Controlled ablation analyses show that:

  • AMDP's performance is not sensitive to SDE choice; switching to an Ornstein-Uhlenbeck process does not degrade results.
  • Replacing erf squashing with tanh has minimal effect in low dimensions but significantly impairs optimization in high-dimensional tasks.
  • Trust-region regularization is critical; disabling it causes marked instability and collapse in both low- and high-dimensional settings.
  • AMDP scales efficiently with the number of diffusion steps; simulation-free bridge sampling enables cost-effective model scaling.
  • AMDP remains computationally competitive with highly engineered Gaussian baselines (≈10% overhead) and is orders of magnitude faster than chain backpropagation approaches for large diffusion step counts.

Theoretical Implications and Practical Impact

AMDP's approach offers several substantial advances over existing methodologies:

  • Simulation-Free Optimization: Training requires only the terminal state of the forward process and simulation-free Gaussian bridge sampling for intermediate states, eliminating the need for backpropagation through the diffusion chain. This dramatically reduces both memory footprint and wallclock cost.
  • Theoretical Guarantees: The adjoint matching loss is a contractive fixed-point operator with a unique minimizer, obviating the asymptotic and finite-time biases in common Langevin and score-matching methods.
  • Robustness to SDE Architecture: AMDP's framework accommodates a wide range of diffusion process architectures, including memoryless Ornstein-Uhlenbeck priors, facilitating offline-to-online RL transfer scenarios.
  • Direct Scaling to Large Architectures: Memory efficiency enables scaling the actor model by two orders of magnitude (≥100M parameters) without prohibitive training cost.
  • Trust-Region Regularization: Rigorous integration of trust-region constraints into the regression objective ensures stable policy iteration and reliable improvement in nonstationary environments.
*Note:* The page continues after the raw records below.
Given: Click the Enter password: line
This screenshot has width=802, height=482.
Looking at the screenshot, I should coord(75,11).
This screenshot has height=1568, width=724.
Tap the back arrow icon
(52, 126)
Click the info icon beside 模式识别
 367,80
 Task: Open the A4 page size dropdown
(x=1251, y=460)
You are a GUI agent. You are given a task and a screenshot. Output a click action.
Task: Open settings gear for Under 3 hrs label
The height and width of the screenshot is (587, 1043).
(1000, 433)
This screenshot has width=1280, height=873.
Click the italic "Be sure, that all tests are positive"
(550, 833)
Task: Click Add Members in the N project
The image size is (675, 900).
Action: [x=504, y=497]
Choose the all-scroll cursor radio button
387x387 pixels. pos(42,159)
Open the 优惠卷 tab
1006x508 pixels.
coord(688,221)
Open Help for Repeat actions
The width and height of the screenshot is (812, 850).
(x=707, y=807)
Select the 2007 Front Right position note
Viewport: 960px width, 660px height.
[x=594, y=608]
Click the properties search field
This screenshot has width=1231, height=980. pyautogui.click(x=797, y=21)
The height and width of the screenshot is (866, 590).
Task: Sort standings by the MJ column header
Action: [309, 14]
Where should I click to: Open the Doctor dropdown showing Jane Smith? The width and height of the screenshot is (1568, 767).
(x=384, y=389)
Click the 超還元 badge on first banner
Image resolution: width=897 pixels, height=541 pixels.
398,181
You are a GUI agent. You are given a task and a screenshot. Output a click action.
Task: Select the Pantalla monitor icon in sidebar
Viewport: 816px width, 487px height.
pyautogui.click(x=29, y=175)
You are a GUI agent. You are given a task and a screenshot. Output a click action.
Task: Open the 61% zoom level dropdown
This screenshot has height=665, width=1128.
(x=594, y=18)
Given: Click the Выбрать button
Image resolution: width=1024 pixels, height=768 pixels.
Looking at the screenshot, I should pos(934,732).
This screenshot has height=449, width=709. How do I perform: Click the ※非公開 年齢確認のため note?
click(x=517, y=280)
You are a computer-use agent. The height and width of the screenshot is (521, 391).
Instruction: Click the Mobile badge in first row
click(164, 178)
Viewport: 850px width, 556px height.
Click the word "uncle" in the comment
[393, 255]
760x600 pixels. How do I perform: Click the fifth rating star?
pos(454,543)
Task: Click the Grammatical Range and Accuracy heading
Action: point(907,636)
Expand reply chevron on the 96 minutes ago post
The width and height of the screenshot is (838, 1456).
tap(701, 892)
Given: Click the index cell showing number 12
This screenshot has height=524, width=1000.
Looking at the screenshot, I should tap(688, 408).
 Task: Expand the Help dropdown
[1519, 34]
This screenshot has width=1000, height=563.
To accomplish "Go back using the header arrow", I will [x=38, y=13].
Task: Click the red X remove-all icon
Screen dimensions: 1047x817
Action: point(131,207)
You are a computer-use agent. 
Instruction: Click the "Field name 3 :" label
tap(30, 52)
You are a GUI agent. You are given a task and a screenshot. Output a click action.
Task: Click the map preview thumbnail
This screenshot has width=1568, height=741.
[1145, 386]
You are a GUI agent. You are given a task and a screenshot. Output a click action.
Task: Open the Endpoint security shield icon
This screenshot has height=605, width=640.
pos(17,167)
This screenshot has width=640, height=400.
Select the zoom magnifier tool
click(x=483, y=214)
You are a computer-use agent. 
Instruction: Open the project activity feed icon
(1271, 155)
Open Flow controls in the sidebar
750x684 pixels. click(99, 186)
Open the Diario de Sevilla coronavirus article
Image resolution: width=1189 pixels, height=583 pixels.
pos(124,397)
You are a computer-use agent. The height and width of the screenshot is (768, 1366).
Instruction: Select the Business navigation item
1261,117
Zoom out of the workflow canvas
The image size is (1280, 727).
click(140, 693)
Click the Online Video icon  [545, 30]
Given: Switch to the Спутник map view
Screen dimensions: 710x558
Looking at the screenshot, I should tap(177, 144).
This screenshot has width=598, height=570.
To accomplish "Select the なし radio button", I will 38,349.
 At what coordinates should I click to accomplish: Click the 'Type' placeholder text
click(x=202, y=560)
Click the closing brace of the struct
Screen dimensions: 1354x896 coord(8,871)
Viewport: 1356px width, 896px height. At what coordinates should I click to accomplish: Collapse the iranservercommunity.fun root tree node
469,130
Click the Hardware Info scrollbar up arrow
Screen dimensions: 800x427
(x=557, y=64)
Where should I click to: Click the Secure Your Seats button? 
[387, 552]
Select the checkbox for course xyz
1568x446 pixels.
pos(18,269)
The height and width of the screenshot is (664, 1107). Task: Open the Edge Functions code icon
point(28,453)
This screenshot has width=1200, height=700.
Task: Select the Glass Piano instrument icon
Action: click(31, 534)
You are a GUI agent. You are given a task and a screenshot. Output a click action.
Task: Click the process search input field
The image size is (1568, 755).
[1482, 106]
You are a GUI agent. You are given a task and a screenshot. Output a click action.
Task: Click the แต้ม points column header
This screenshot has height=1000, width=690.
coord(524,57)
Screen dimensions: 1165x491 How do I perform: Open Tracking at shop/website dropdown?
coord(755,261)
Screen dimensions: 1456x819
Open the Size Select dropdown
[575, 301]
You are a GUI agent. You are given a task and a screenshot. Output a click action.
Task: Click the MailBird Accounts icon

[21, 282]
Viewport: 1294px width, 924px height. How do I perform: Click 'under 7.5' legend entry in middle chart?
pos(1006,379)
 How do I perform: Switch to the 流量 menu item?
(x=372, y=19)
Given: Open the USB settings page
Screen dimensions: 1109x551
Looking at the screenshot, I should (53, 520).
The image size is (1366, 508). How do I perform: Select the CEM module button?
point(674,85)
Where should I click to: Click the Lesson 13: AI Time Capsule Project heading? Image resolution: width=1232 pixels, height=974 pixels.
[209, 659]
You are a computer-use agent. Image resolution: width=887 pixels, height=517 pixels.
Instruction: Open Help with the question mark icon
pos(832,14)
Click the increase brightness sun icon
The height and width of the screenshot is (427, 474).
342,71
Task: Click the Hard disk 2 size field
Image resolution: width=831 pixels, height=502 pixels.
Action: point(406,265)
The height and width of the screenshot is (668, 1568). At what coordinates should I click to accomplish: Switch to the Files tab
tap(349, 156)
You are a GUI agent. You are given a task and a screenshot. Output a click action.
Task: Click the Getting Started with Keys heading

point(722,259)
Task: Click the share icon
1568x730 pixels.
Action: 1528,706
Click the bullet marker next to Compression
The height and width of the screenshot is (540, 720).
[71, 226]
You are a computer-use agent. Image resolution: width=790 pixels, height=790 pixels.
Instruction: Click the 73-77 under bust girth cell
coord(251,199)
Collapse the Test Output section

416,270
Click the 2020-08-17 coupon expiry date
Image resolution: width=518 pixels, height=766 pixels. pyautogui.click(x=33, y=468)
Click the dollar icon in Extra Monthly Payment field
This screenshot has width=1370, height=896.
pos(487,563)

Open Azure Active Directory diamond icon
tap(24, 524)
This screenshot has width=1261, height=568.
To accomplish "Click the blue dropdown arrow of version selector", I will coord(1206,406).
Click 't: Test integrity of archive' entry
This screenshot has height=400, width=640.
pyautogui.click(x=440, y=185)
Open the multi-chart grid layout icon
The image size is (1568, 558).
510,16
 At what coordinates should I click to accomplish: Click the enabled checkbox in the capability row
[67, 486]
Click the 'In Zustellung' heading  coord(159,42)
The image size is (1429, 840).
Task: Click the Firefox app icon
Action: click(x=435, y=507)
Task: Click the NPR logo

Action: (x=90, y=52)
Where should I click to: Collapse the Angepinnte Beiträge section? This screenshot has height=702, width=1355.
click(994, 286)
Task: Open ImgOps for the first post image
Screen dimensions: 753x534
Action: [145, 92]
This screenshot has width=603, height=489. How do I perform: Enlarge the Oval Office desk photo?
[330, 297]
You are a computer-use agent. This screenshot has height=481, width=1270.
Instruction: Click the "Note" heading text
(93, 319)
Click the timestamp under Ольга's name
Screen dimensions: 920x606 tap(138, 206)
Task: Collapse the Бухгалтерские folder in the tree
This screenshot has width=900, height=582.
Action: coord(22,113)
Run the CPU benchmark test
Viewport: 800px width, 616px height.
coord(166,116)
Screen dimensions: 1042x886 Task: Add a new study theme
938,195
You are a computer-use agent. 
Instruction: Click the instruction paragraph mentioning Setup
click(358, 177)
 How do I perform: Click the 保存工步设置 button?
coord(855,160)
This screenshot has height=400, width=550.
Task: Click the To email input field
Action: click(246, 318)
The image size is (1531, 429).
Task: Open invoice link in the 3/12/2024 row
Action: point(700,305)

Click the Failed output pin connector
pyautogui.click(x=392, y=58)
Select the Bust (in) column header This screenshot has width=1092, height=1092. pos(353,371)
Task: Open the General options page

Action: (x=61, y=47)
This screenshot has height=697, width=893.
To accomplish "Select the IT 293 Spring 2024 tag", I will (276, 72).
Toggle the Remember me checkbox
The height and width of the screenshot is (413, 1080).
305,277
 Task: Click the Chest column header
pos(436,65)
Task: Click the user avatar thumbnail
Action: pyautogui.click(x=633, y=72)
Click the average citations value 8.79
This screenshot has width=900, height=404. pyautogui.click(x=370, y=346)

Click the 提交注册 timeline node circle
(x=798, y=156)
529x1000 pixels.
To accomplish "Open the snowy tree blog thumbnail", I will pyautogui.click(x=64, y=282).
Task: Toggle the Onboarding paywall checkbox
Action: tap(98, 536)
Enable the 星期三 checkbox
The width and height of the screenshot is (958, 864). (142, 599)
Implications for Future AI Research

The demonstrated scalability and robustness of AMDP have practical implications for deploying high-capacity, expressive control policies in real-world robotics, manipulation, and locomotion domains. Theoretically, the bridging of stochastic optimal control and diffusion-based RL enables the exploration of novel, memoryless policy representations for online learning. Future research directions could focus on:

  • Generalizing AMDP to discrete and hybrid action spaces via memoryless SDE constructions or Ornstein-Uhlenbeck extensions.
  • Unifying diffusion policy pretraining and iterative online improvement in a single memoryless SOC-driven training loop.
  • Extending trust-region adjoint matching to multi-agent and hierarchical RL scenarios requiring simultaneous expressive policy modeling and stable improvement.
  • Investigating the interplay between kinetic energy regularization, entropy lower bounds, and causal credit assignment in continuous-time RL.

Conclusion

The AMDP algorithm constitutes a theoretically rigorous and computationally efficient methodology for scalable maximum entropy RL with diffusion policies. By leveraging reciprocal adjoint matching and integrating architectural choices for action squashing and trust-region regularization, the approach achieves benchmark-leading sample efficiency and robustness across a diverse set of tasks. AMDP demonstrates that highly expressive, multi-modal diffusion models can be rendered tractable for online RL using mathematically principled, simulation-free optimization, paving the way for broader deployment and continued innovation in generative RL policy architectures (2606.22630).